Give the data below again exactly as written, but without the pictures.

BEGIN Data for processing

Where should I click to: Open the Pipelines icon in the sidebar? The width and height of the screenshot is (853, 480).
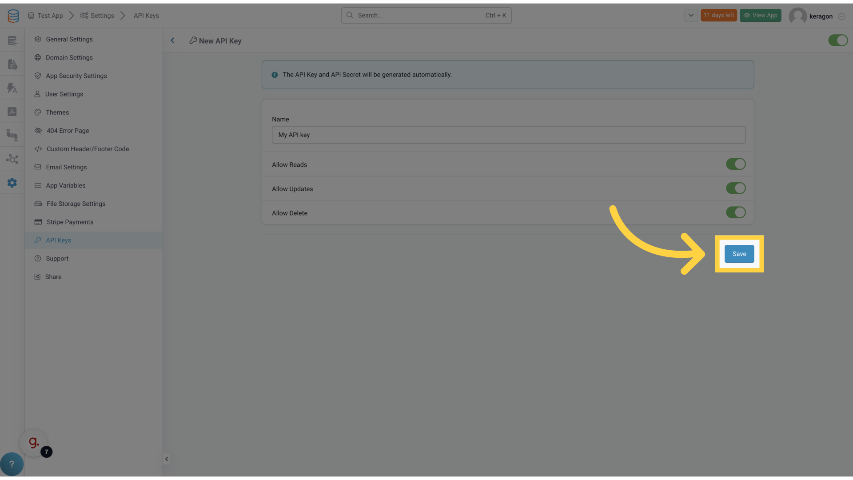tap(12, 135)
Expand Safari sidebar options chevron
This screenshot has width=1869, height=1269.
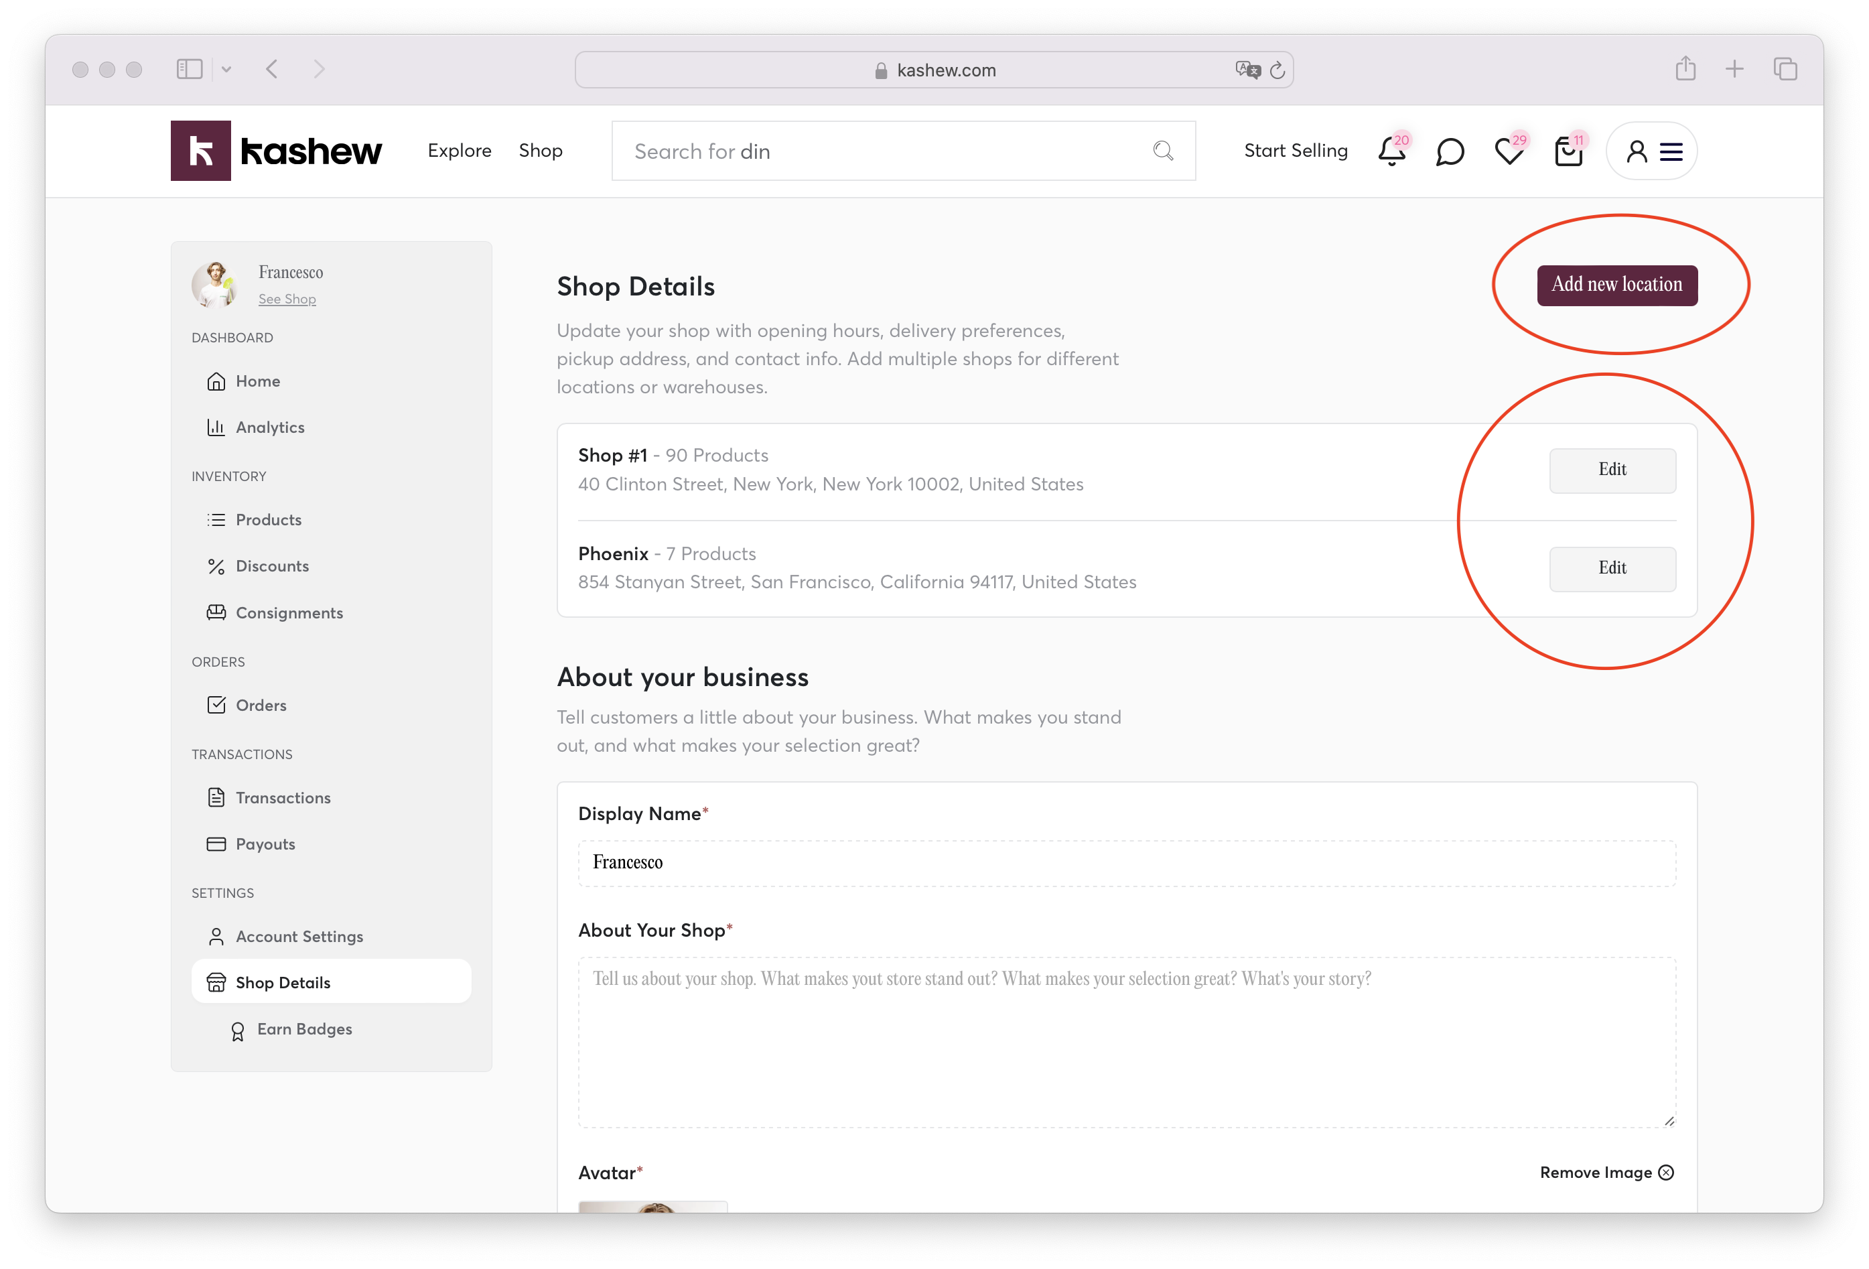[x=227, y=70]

END Data for processing

**Expected output:**
Where should I click to: Open the Pipelines icon in the sidebar? The width and height of the screenshot is (853, 480).
tap(12, 135)
Expand Safari sidebar options chevron
This screenshot has width=1869, height=1269.
[x=227, y=70]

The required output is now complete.